SIMILAR TO expressions translate wildcards where they shouldn't

Started by Laurenz Albe11 months ago11 messagesbugs
Jump to latest
#1Laurenz Albe
laurenz.albe@cybertec.at

The following surprising result

SELECT 'a_b' SIMILAR TO '[_[:alpha:]]*',
'a_b' SIMILAR TO '[[:alpha:]_]*';

?column? │ ?column?
══════════╪══════════
t │ f
(1 row)

becomes clear when we look how the expressions are translated to
regular expressions:

EXPLAIN (VERBOSE, GENERIC_PLAN, COSTS OFF)
SELECT $1 SIMILAR TO '[_[:alpha:]]*',
$1 SIMILAR TO '[[:alpha:]_]*';

QUERY PLAN
══════════════════════════════════════════════════════════════════════════════════
Result
Output: ($1 ~ '^(?:[_[:alpha:]]*)$'::text), ($1 ~ '^(?:[[:alpha:].]*)$'::text)
(2 rows)

The underscore before the [:alpha:] is left alone, but the one after
it gets translated to a period. Now the underscore is a wildcard
that corresponds to the period in regular expressions, but characters
in square brackets should lose their special meaning.
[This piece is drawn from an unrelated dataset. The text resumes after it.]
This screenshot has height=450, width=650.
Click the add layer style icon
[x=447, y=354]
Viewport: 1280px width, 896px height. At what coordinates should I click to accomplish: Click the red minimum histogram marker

The code in
utils/adt/regexp.c doesn't expect that square brackets can be nested.

The attached patch fixes the bug.

Yours,
Laurenz Albe

Attachments:

v1-0001-Fix-SIMILAR-TO-regex-translation.patchtext/x-patch; charset=UTF-8; name=v1-0001-Fix-SIMILAR-TO-regex-translation.patchDownload+28-7
#2Michael Paquier
michael@paquier.xyz
In reply to: Laurenz Albe (#1)
Re: SIMILAR TO expressions translate wildcards where they shouldn't

On Thu, May 22, 2025 at 11:18:44PM +0200, Laurenz Albe wrote:

The underscore before the [:alpha:] is left alone, but the one after
it gets translated to a period. Now the underscore is a wildcard
that corresponds to the period in regular expressions, but characters
in square brackets should lose their special meaning. The code in
utils/adt/regexp.c doesn't expect that square brackets can be nested.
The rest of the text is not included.